Heavy metals found in ayurvedic herbals. A survey of ayurvedic herbal products manufactured in South Asia and sold in Boston-area stores has found that 14 of 70 products (20%) contained concentrations of lead, mercury, and/or arsenic that—if the products were taken according to directions—would exceed published regulatory standards. The authors also noted that ayurvedic theory attributes important therapeutic roles to mercury and lead and that perhaps 35-40% of medicines in the ayurvedic formulary contain at least one metal. The authors concluded that users of ayurvedic medicine may be at risk for heavy metal toxicity, and testing of such products for toxic heavy metals should be mandatory. Several studies done in other countries have had similar findings. [Saper S and others. Heavy metal content of ayurvedic herbal medicine products. JAMA 292:2868-2873, 2004] Dr. Stephen Barrett has pointed out that since ayurvedic medicine relies on nonsensical diagnostic concepts and involves many unproven products, using it would be senseless even if all of the products were safe. [Barrett S. A few thoughts on ayurvedic mumbo-jumbo. Quackwatch, Dec 15, 2004]

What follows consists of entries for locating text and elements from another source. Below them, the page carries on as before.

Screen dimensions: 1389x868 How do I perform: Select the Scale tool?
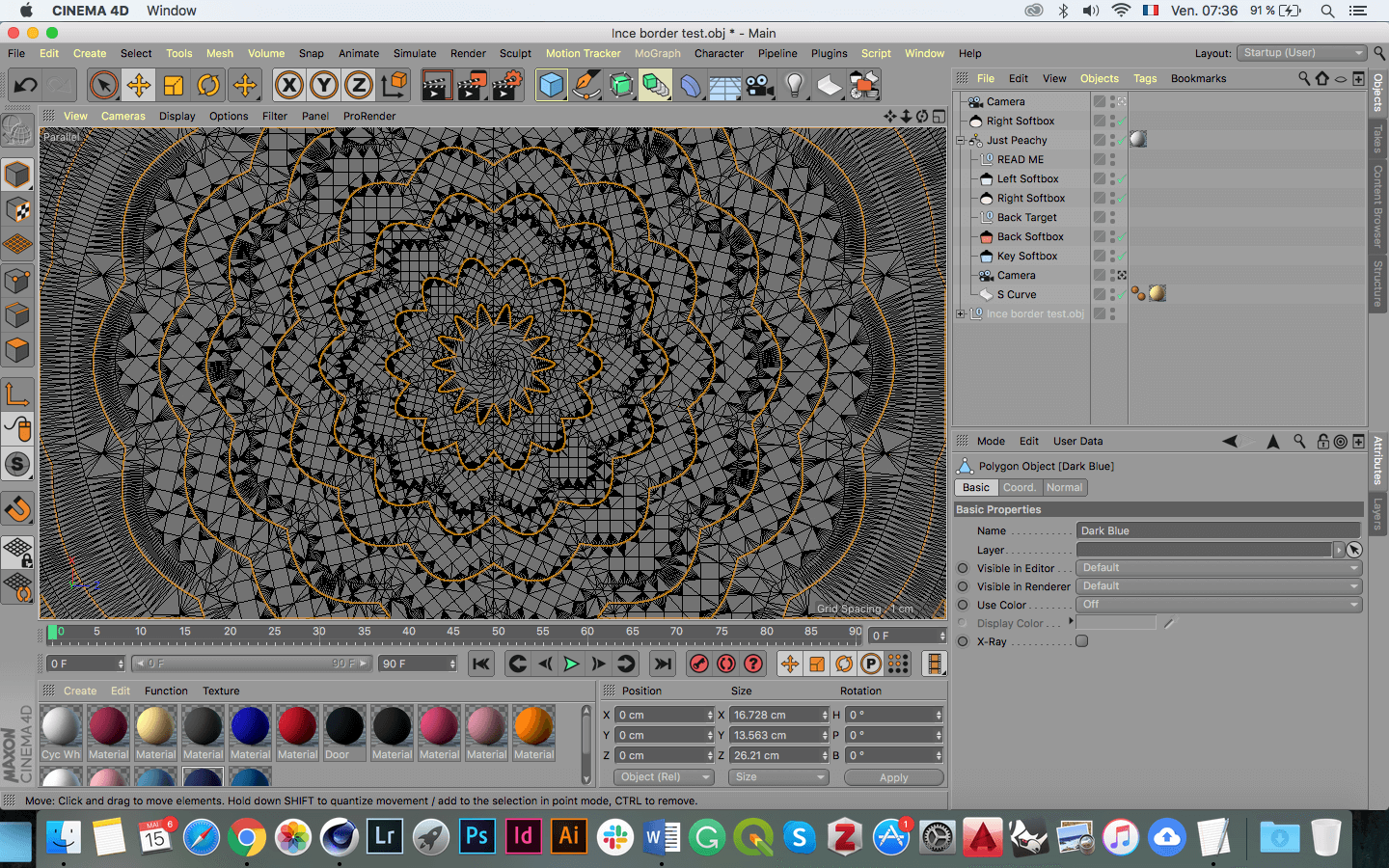click(x=174, y=85)
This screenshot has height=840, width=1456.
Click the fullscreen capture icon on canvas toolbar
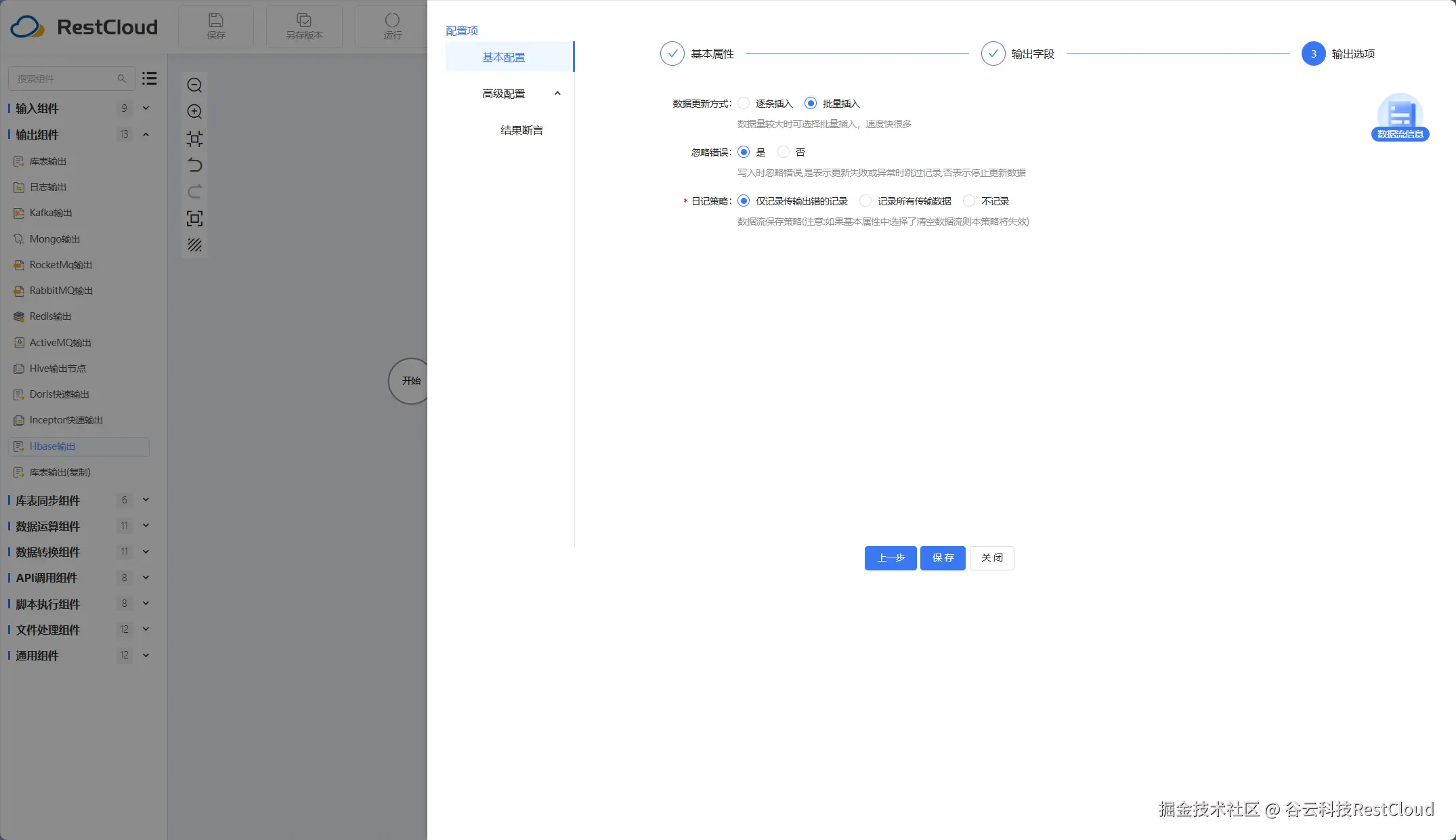click(194, 218)
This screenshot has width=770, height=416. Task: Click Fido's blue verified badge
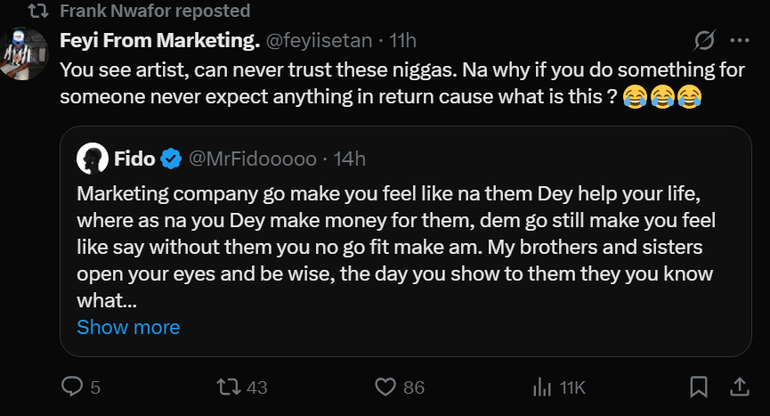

Scientific panel supports amalgam use. The Life Sciences Research Office, which provides scientific assessments of topics in the biomedical sciences, has reviewed scientific reports published from 1996 and 2003 and concluded that amalgam fillings are safe. The report states:
The current data are insufficient to support an association between . . . amalgam and the various complaints that have been attributed to this restoration material. These complaints are broad and nonspecific compared to the well-defined set of effects that have been documented for occupational and accidental mercury vapor exposures. Individuals with dental amalgam-attributed complaints had neither elevated urine mercury levels nor increased prevalence of hypersensitivity to dental amalgam or mercury when compared to controls. The findings of these studies suggested that individuals with complaints self-attributed to dental amalgam should be screened for underlying dental, physical, and psychiatric conditions.
The report also criticizes the use of chelation therapy to treat neurological, behavioral, or mood complaints attributed to the presence of amalgam:
Chelation challenge tests [in which a chelating agent is administered before blood or urine is tested] appear to have little utility in diagnosing individuals with amalgam-related complaints. In addition, chelation therapy appears to have limited value beyond placebo effect in individuals with dental amalgamator complaints and the chelator itself may produce side effects.
[Review and Analysis of the Literature on the Potential Adverse Health Effects of Dental Amalgam. Rockville, MD: Life Sciences Research Office, July 2004] The report is available for $50 plus shipping.
Another review finds secretin ineffective against autism. A review of 15 double-blind, randomized, controlled trials of secretin for autism has concluded: “Almost none of the studies reported any significant effects and none concluded that secretin was effective.” [Sturmey P. Secretin is an ineffective treatment for pervasive developmental disabilities: a review of 15 double-blind randomized controlled trials. Research in Developmental Disabilities 26:87-97, 2005.]
FTC attacks bogus weight-loss skin patches. The FTC has sued two companies that marketed a bogus skin patch directly to Spanish-speaking consumers. In separate federal court actions, the FTC charged that SG Institute of Health & Education, Inc. of Tamarac, Florida and Transdermal Products International Marketing Corporation of Bristol, Pennsylvania falsely claimed that the patch causes substantial weight loss and that its main ingredient, sea kelp, has been approved by the FDA. Both companies are thought to have had over $1 million in sales. SG Institute sold Revopatch with false claims that it would dissolve “cellulite” and cause weight loss of 15 pounds in four weeks. The company and its principals, Pedro and Vanessa Salas, have settled with the FTC and agreed to stop making the deceptive claims. Transdermal manufactured and sold patches under several brand names (LePatch, Revo Patch, Svelt Patch, and Z Patch) and in an unmarked version that retailers could sell under their own brand names. Transdermal and its president, William Neubauer, are facing further court action. [FTC: Skin patches do not cause weight loss manufacturer and retailer of weight loss patches charged with making false and unsubstantiated claims. FTC news release, Dec 15, 2004.]
This page was posted on December 21, 2004.